— What to work on —
Write out word for word the lines below, from the line containing "At what coordinates" through the end of the records, leaving out the pictures.

Records from a data collection:
====
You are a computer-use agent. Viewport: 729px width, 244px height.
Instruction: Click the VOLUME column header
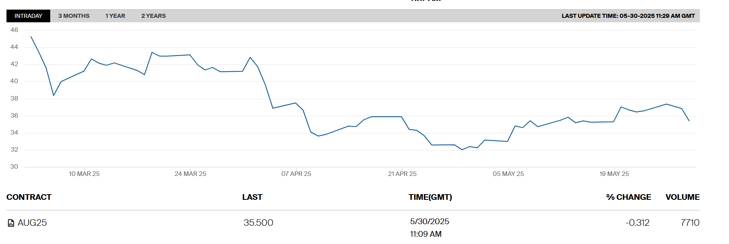tap(682, 197)
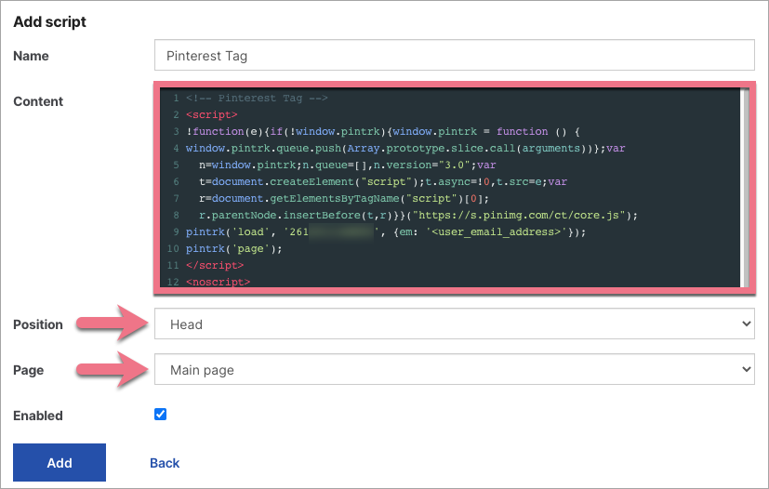Viewport: 769px width, 489px height.
Task: Toggle the Enabled checkbox
Action: coord(161,414)
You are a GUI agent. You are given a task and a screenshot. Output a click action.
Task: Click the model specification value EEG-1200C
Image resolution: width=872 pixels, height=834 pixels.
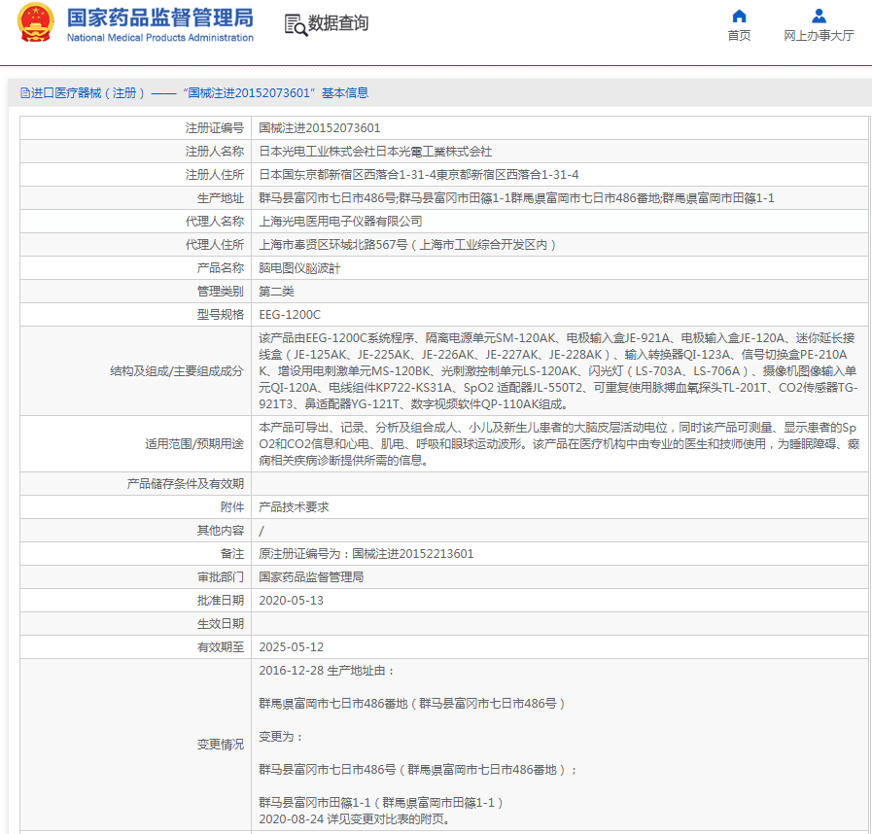290,315
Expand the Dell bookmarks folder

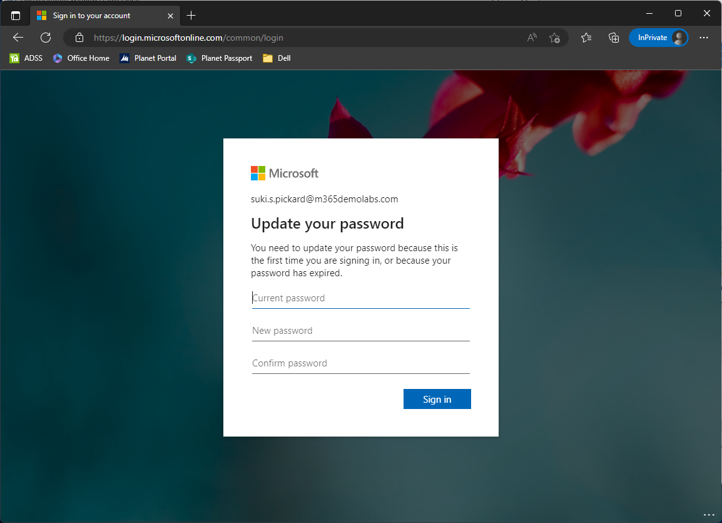(x=277, y=58)
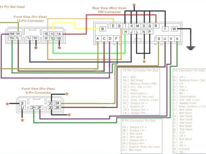The height and width of the screenshot is (154, 206).
Task: Select pin T on the DIN connector
Action: pos(165,29)
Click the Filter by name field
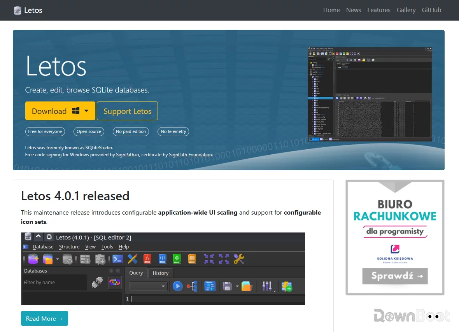The height and width of the screenshot is (332, 459). tap(55, 283)
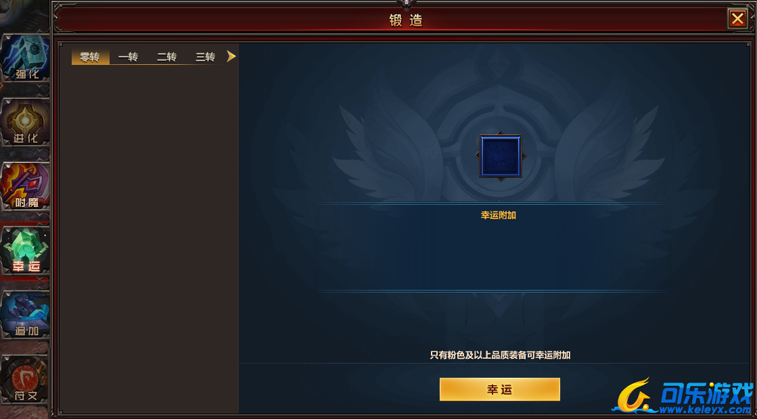This screenshot has width=757, height=419.
Task: Click the pink quality equipment hint text
Action: coord(500,355)
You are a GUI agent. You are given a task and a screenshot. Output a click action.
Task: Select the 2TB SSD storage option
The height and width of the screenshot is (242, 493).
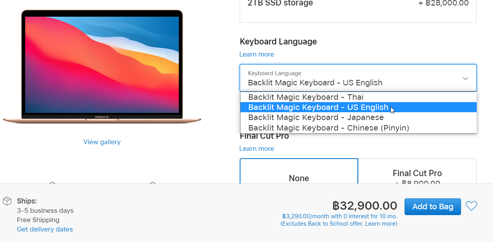[x=358, y=8]

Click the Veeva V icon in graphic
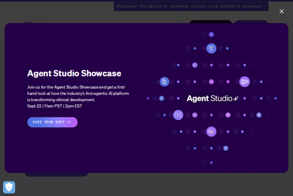tap(211, 48)
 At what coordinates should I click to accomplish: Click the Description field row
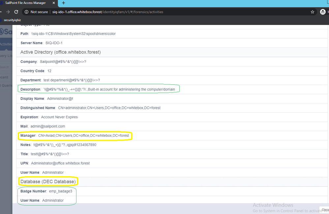(172, 89)
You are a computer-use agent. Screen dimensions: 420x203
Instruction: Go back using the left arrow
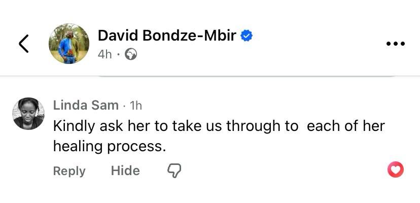(23, 44)
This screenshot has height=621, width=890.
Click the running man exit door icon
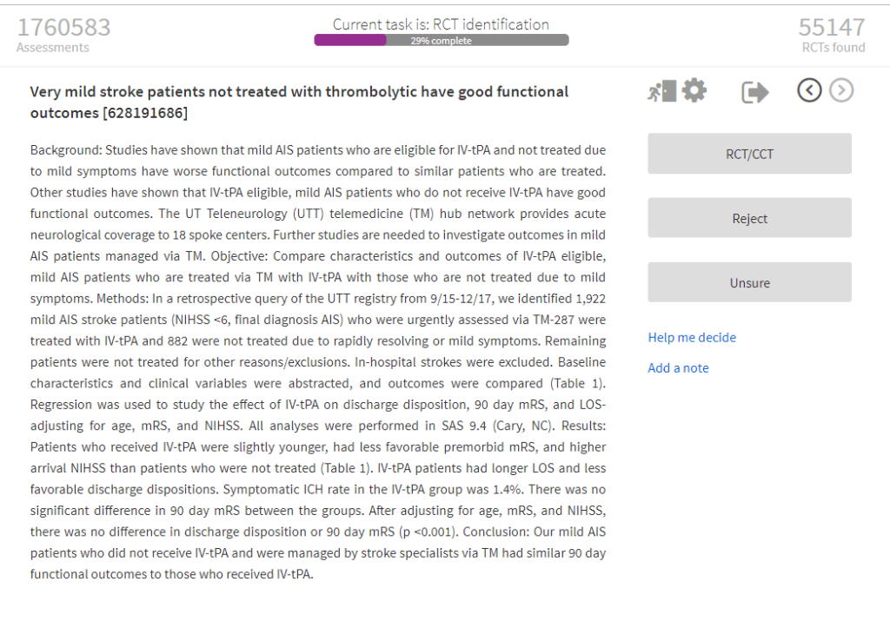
====
— Answer in full —
 At what coordinates should I click to accomplish: Click the Description field row
(172, 89)
You are a computer-use agent. Screen dimensions: 420x203
Instruction: Go back using the left arrow
(23, 44)
This screenshot has height=621, width=890.
Click the running man exit door icon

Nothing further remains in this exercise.